• [INSTRUCTIONS TO FOLLOW] In the listing below, print exactly the lines between the line holding "Help (16, 9)" and the line holding "[Gunnedah] (352, 491)", inclusive, and no more.

• [EXERCISE MATERIALS]
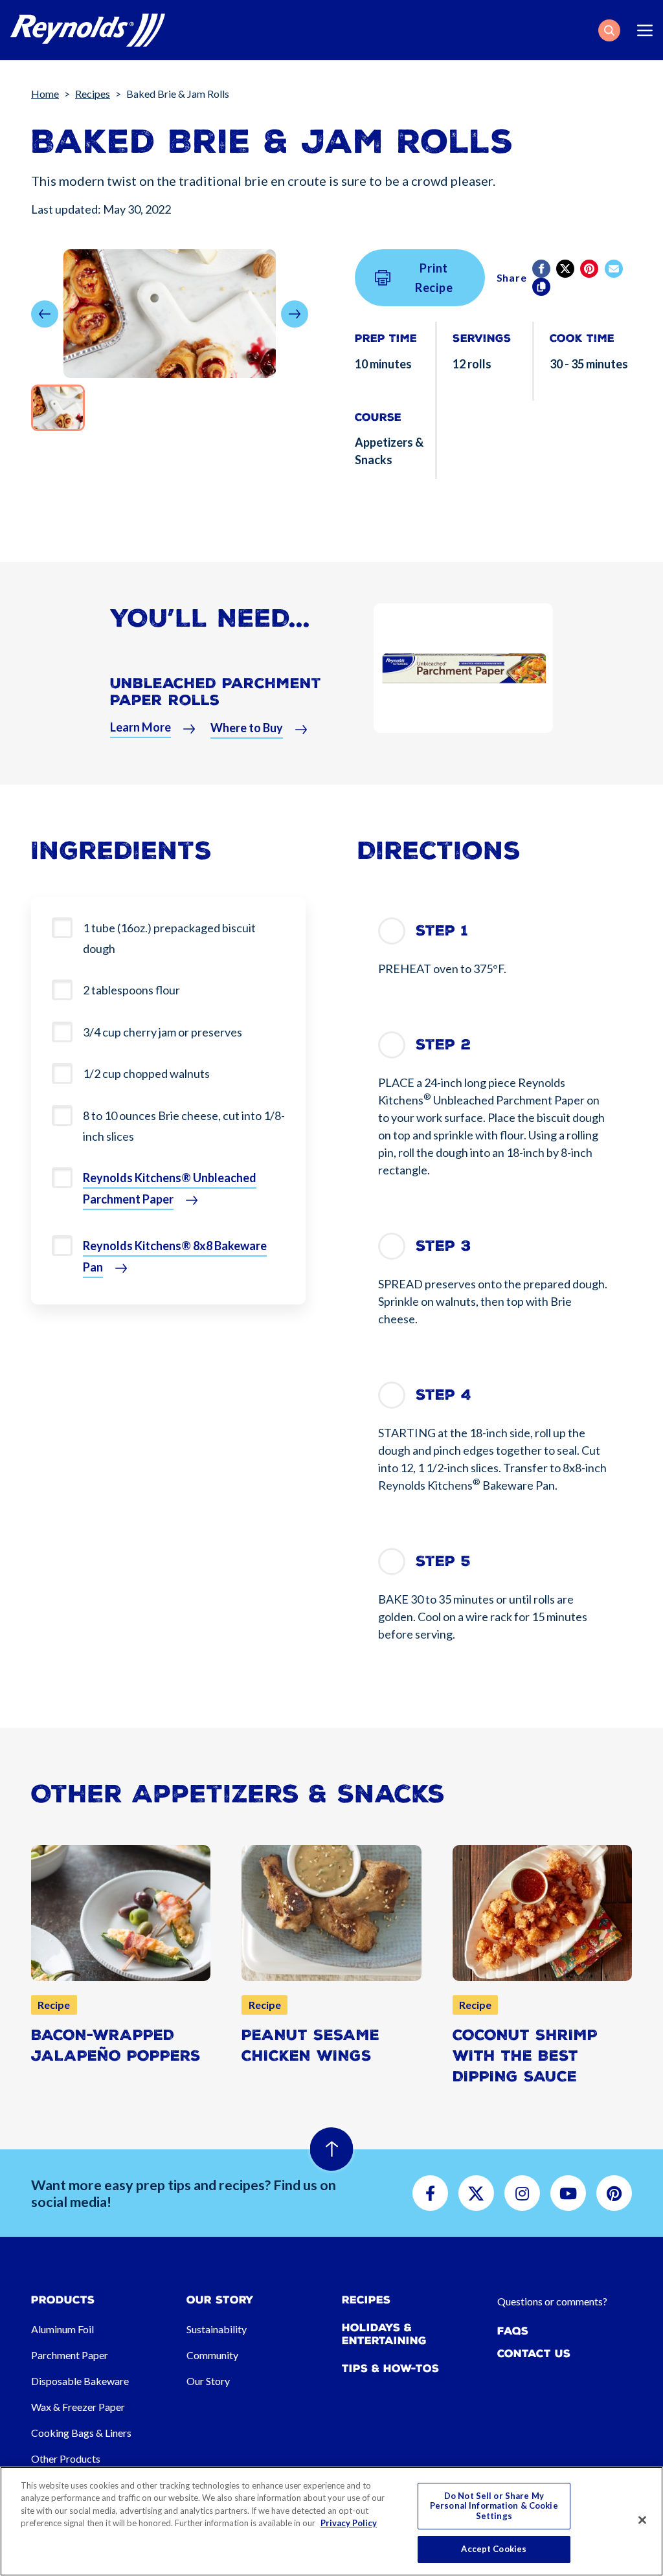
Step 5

--

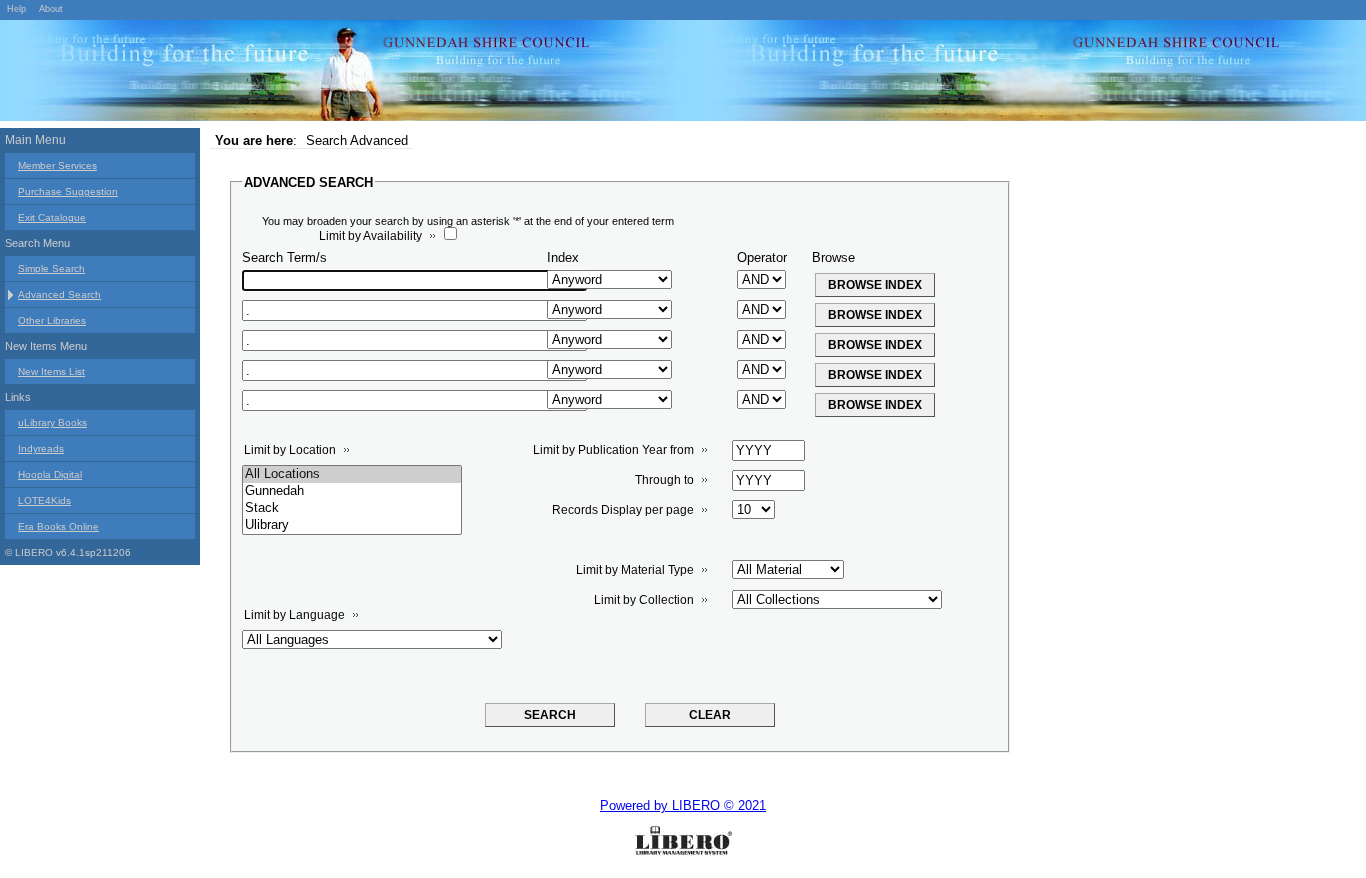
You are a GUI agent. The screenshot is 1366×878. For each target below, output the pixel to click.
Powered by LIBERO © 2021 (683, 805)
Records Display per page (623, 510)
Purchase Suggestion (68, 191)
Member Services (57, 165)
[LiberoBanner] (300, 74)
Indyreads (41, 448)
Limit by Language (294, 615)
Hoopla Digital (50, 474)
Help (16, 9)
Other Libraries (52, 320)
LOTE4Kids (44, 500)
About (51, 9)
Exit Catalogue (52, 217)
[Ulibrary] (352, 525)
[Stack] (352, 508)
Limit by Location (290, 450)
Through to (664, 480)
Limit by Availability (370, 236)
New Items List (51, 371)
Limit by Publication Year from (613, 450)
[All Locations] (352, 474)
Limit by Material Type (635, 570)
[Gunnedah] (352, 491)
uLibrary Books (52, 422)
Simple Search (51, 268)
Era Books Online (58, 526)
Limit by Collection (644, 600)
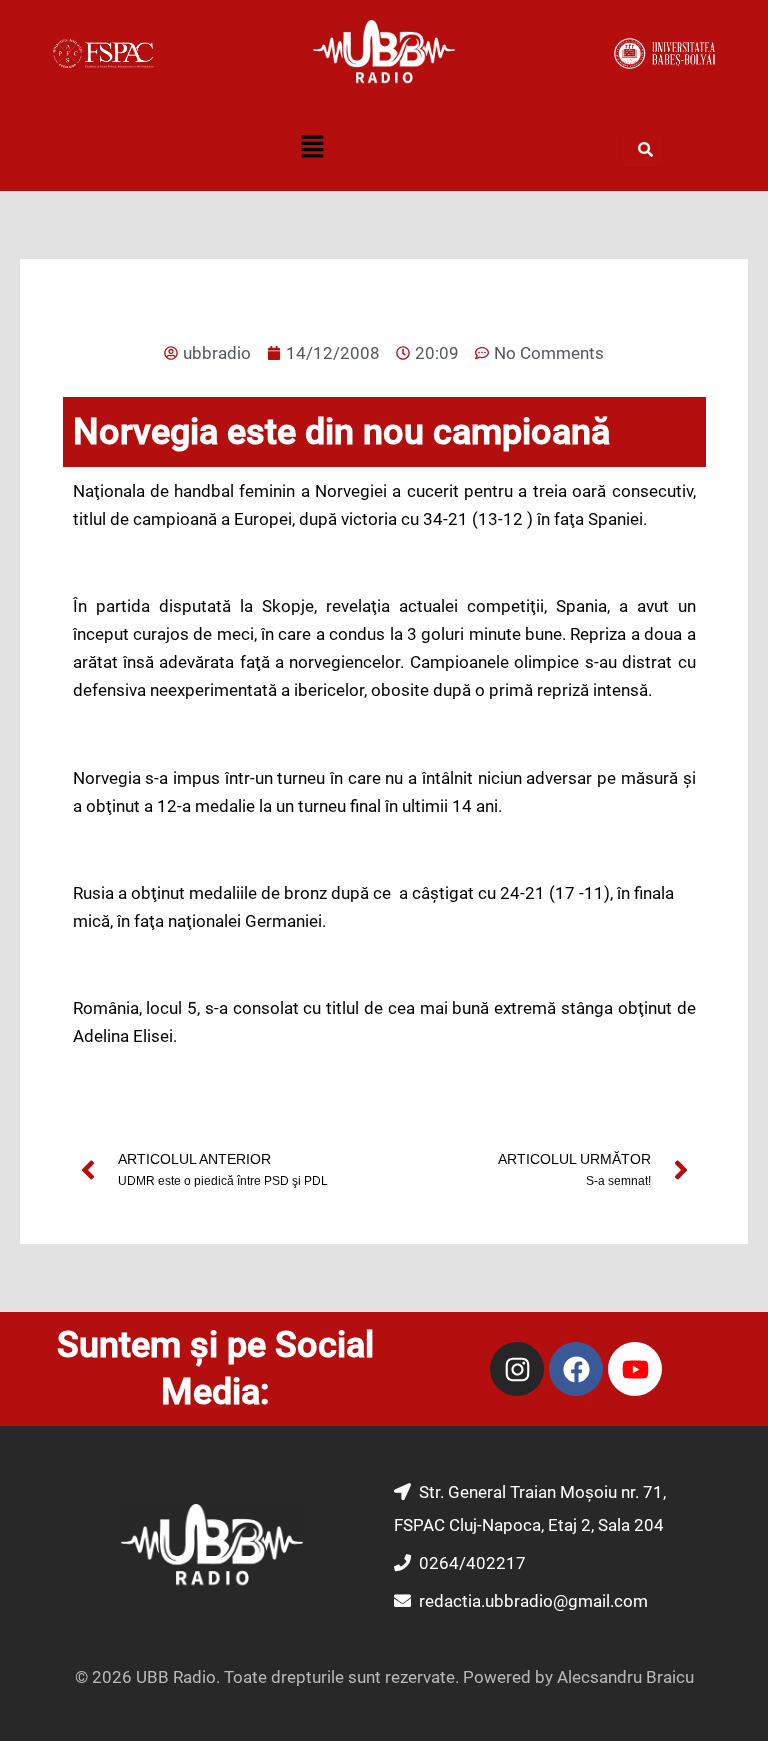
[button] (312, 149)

• [ANSWER TO THIS TASK]
Help (16, 9)
Other Libraries (52, 320)
LOTE4Kids (44, 500)
About (51, 9)
Exit Catalogue (52, 217)
[Ulibrary] (352, 525)
[Stack] (352, 508)
Limit by Location (290, 450)
Through to (664, 480)
Limit by Availability (370, 236)
New Items List (51, 371)
Limit by Publication Year from (613, 450)
[All Locations] (352, 474)
Limit by Material Type (635, 570)
[Gunnedah] (352, 491)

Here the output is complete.